*I'll* give you the honest answer.Because, in this particular case, you can't make it mandatory.
As a person addicted to meetup.com, I decided to create my own philosophy meetup group last year in Chicago. I had no idea how much interest there would be in the area for philosophy, especially serious, rigorous philosophy, given how most groups found themselves oriented around New Agey stuff. How many people could possibly be interested in philosophy? Stuff like Carnap, Quine, Kripke, etc? Obviously we can't force people to be interested in such an abstruse subject.
To maximize my odds of success, I picked accessible, regionally central locations, with a nice atmosphere and nice food. I defined my target audience broadly, from newbs to students to perhaps even professors, with the priority on getting serious people, but not to the point of forcing myself into an all-or-nothing situation. My main page contained a message that was welcoming, simple, friendly, and accessible.
By keeping the discussions at a high level, the meetup attracted a lot of high level thinkers-- by several months, I was regularly getting 15-20+ people, which I found astonishing. People kept coming back, since I took them seriously, told them hello and goodbye on a personal level, made friends, and did my best to make sure everyone got a chance to interact without sacrificing the content of the discussion.
Another thing I do is centralize power, and keep it as out of view as possible. That way there isn't the perception of power at all, just fun, and if issues do come up, people can talk to me directly instead of blaming the event. A benevolent dictatorship always works better than a democracy. I went to a large sci-fi meetup once infested with INTP nerds, and they made it very ritualistic, democratic, cliquey, with voted officials (ESFJ shadows running amok) and it led to this embarrassing power struggle, with shouting and yelling, in front of like 60 people. The only event I attended there, that's just not the way to run things.

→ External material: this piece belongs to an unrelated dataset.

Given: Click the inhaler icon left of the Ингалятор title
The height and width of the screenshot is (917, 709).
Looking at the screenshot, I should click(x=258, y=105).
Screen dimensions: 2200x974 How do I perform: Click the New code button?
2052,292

I'm no longer in charge of my old philosophy group, since I've moved on to other personal projects, though group building is an easy thing. Only when we only control what we can control does "if you build it, they will come" becomes an effective working philosophy. No one likes bossy, bullying people.
Here's another honest answer. My brother, an INFP, is not a constant person. I've learned from experience that a "yes" on if he is going to show requires a x3 multiplier-- if he says he'll be someplace in 5 minutes, that means 15. "No" always means 'no', of course, and "maybe" always means "no, because I don't want to get talked into it if I say 'no'."

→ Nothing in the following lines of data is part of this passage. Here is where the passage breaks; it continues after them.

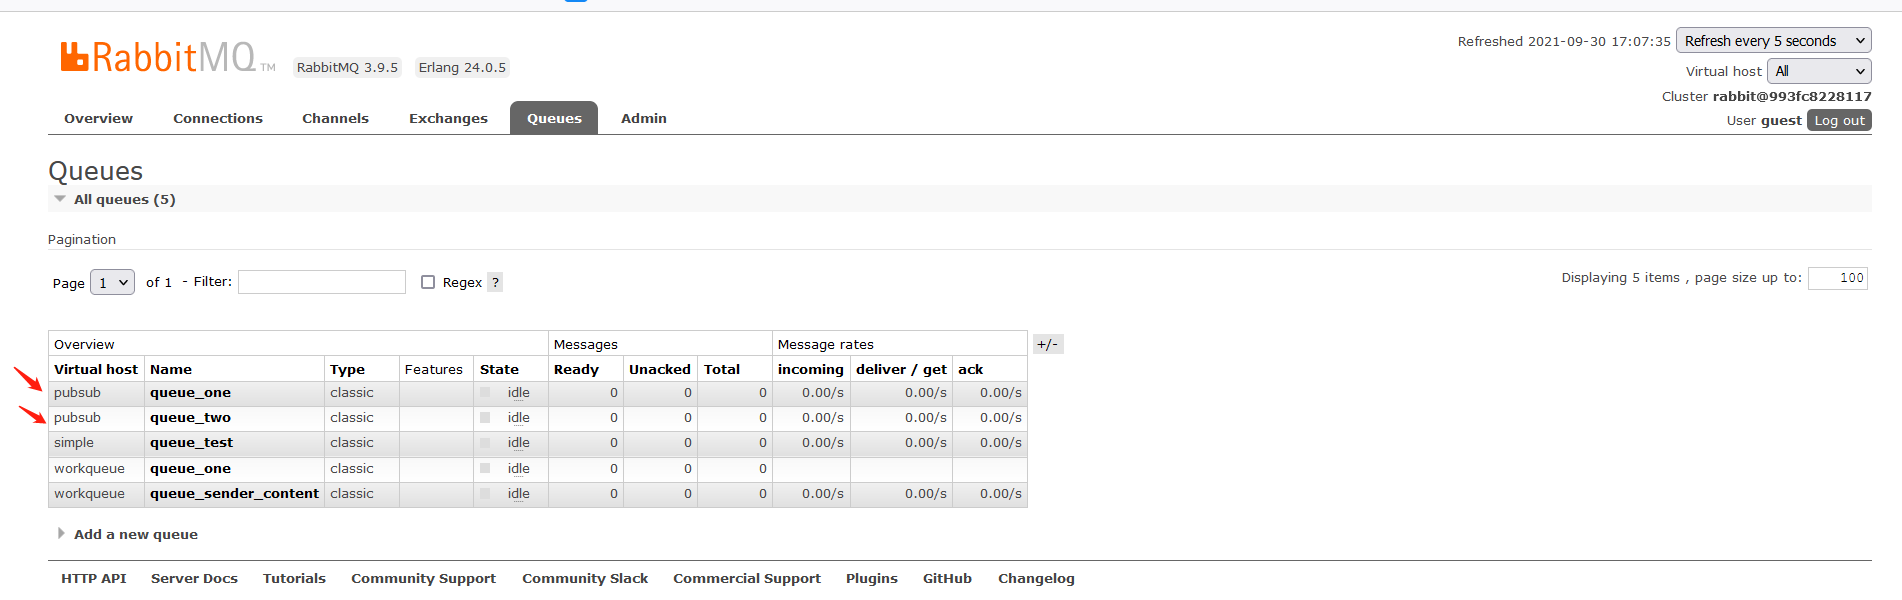Click the +/- columns toggle button
The height and width of the screenshot is (600, 1902).
click(x=1047, y=344)

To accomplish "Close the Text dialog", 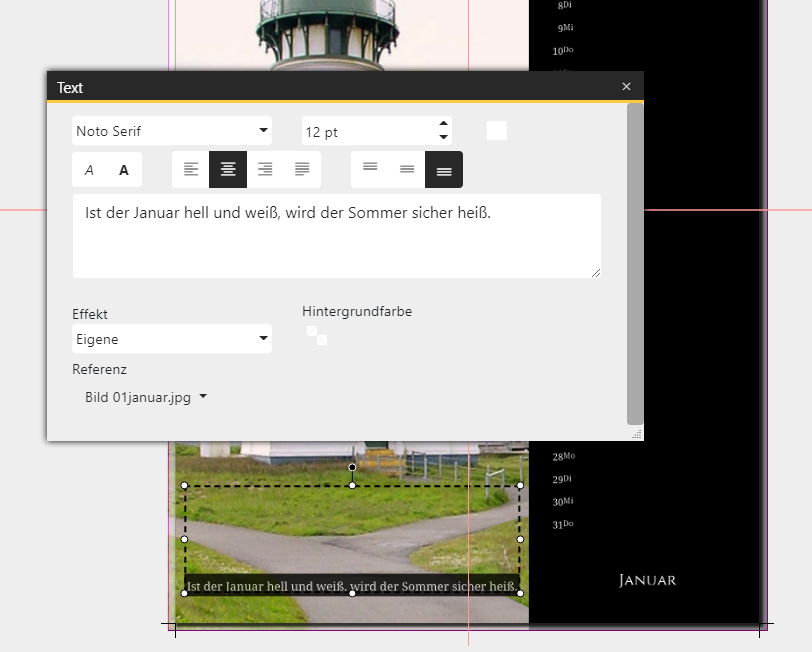I will point(626,87).
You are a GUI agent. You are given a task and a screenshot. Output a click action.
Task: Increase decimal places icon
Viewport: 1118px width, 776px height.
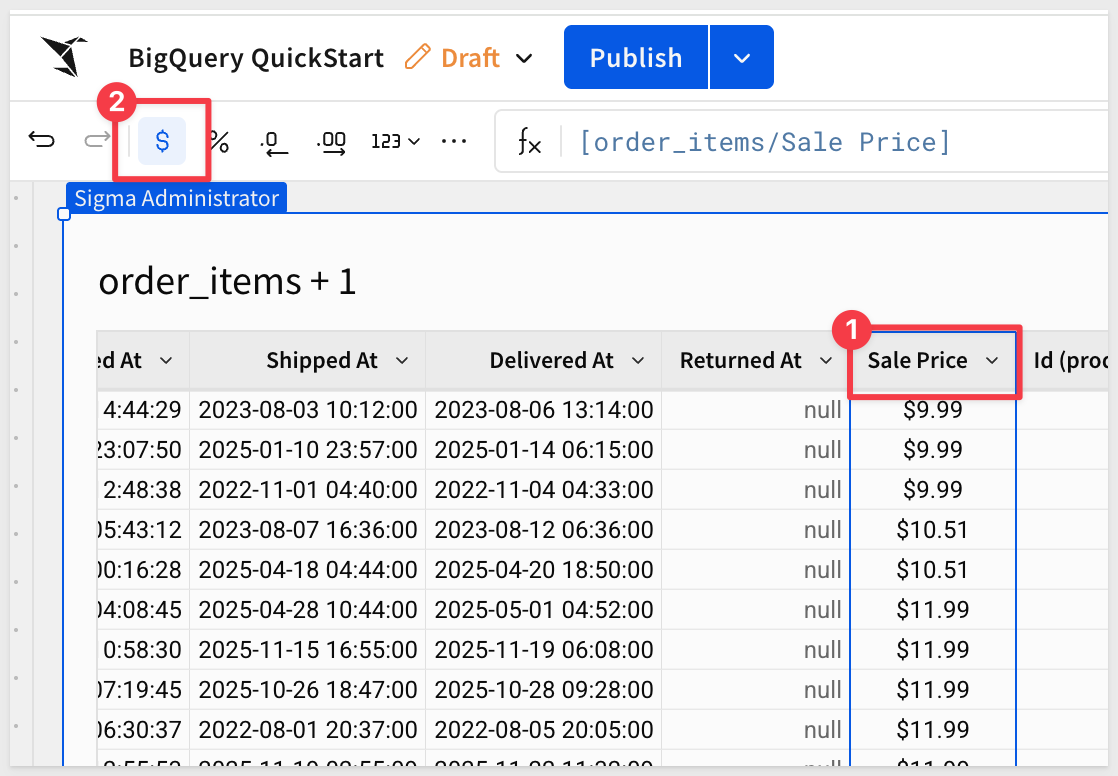(x=331, y=142)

Lastly, spazzing out when we don't get our way solves nothing. While a lot of women do this, it is no way for a man to project authority. If we want a large crowd to attend our event, and only a few people show up, then getting angry will just alienate the kind people who did make the effort to show up. Why not make the event pleasant for those who arrive? Then they'll definitely come back next time, and may even bring others as well. It also helps to ask others for input and feedback, since if one person has an issue, others likely as well but are just afraid to speak up. So in your workplace example-- maybe people need to be lured out with free food. Perhaps the presentations need to be more exciting. The point is to find out.

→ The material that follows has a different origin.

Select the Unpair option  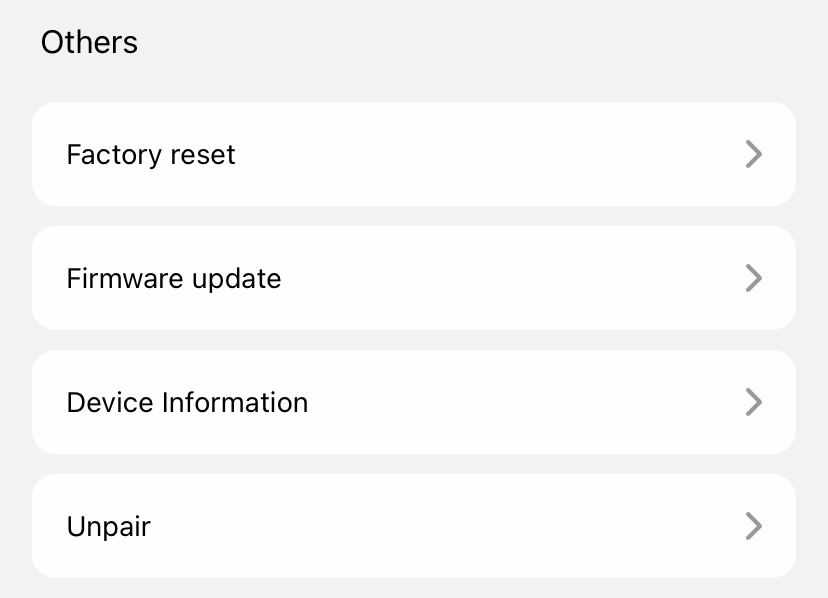414,526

A lot of bossy types in my experience tend to be INTJs and ISTJs, who try to hammer the world into preconceived, static molds, instead of going on an adventure and getting organizations to grow organically and dynamically. My ISTJ father always has had problems with customer service departments, because he doesn't have the imagination to see the perspective of the other party, and therefore can't visualize the quickest path to winning through to a solution. Paranoid, he thinks people are deliberately screwing with him, even though it is normal for a lot of companies to have CS issues on 3-4% of their orders, a statistical fact managers take well into account. Getting angry, threatening people, is a way to alienating others and preventing cooperation, rather than securing it. If I have a CS issue, I call up, build rapport with the employee by asking how he is doing while addressing his first name, and then succinctly and directly spell out what I would like done. That way my time on the phone is minimized to about five minutes, instead of a confusing power struggle that lasts for forty-five.